Where an entry contains an image, leave the image out; restate everything else exactly.
================
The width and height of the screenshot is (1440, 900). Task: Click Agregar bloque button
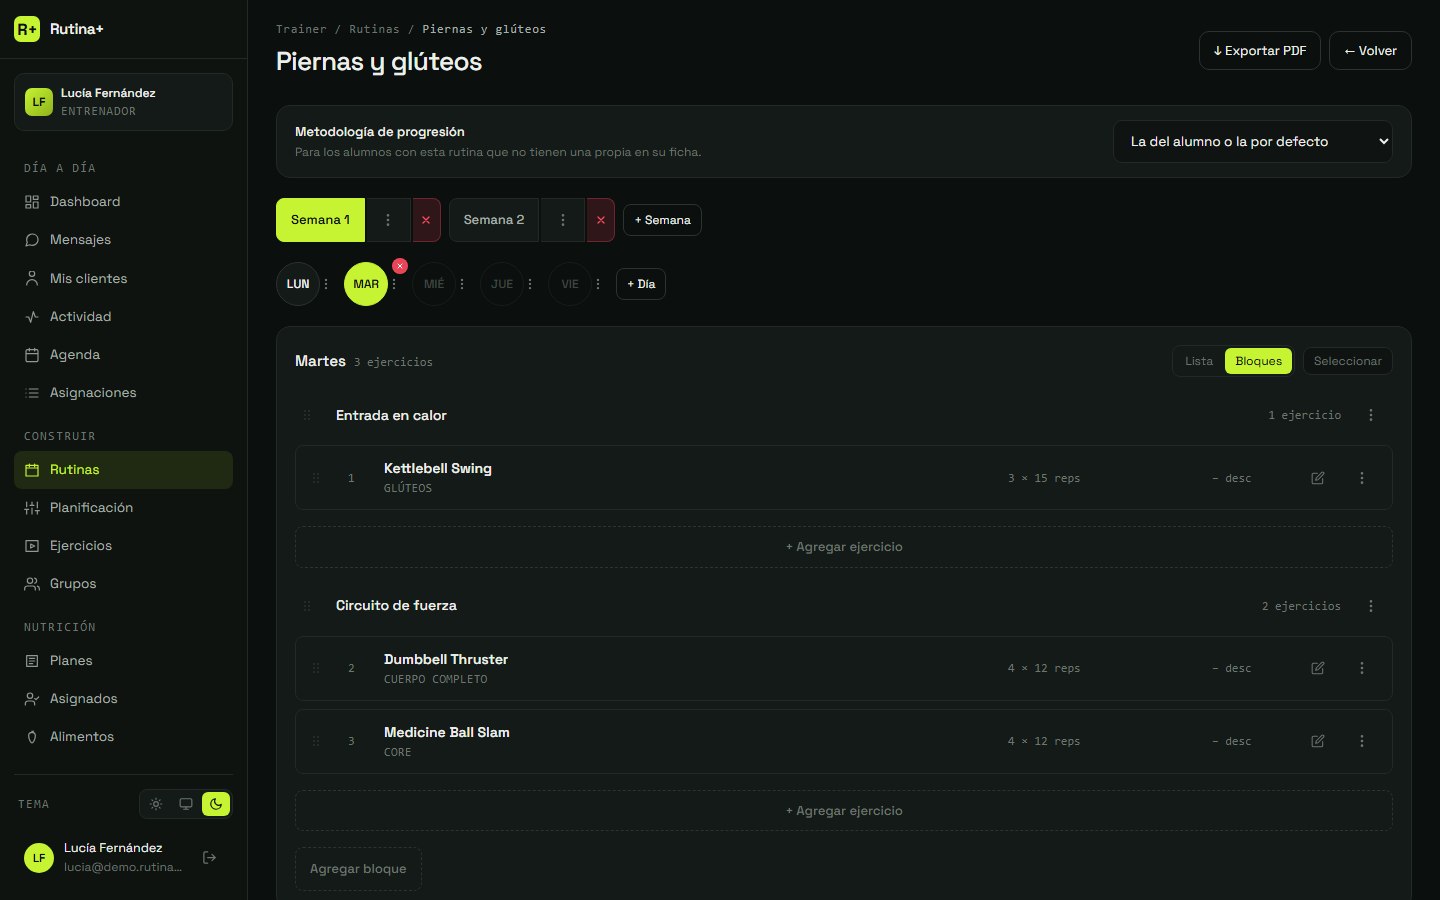tap(358, 869)
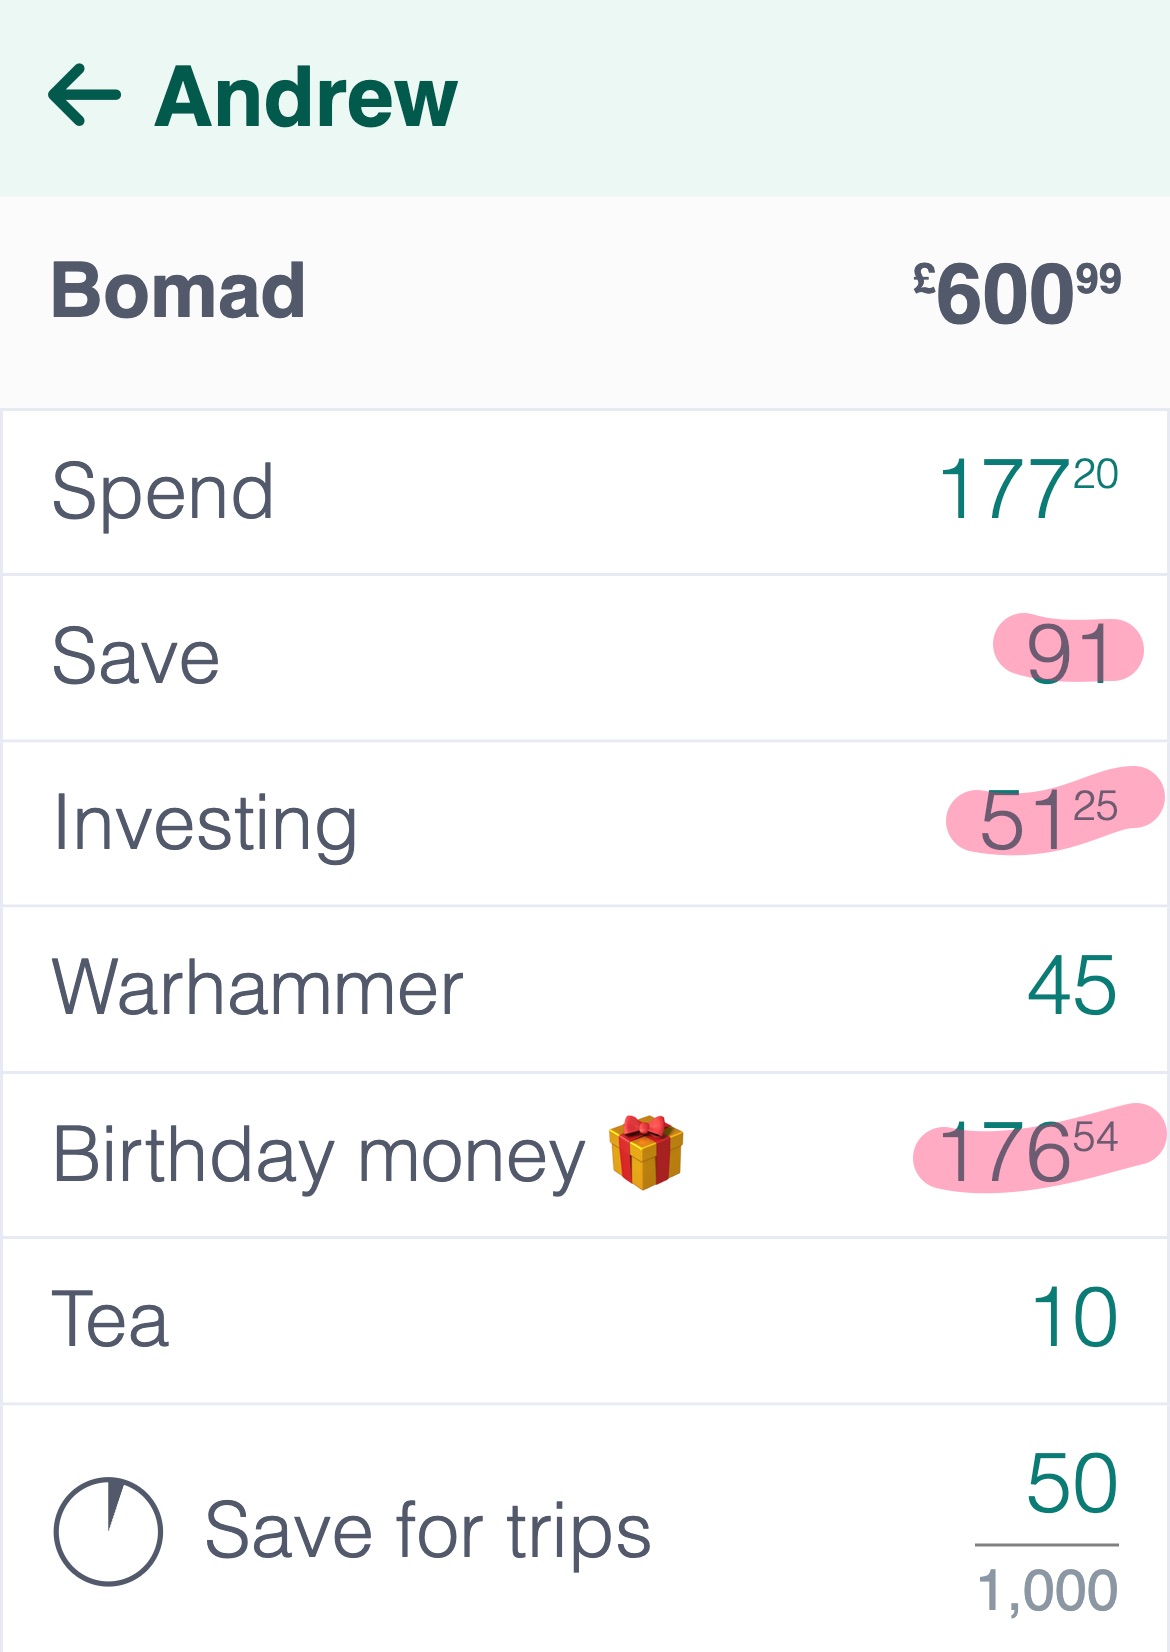This screenshot has height=1652, width=1170.
Task: Open the Investing pot
Action: point(585,824)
================
• **YOUR RESPONSE**
The width and height of the screenshot is (1440, 900). Task: Click Agregar bloque button
tap(358, 869)
This screenshot has height=1652, width=1170.
Task: Open the Investing pot
Action: point(585,824)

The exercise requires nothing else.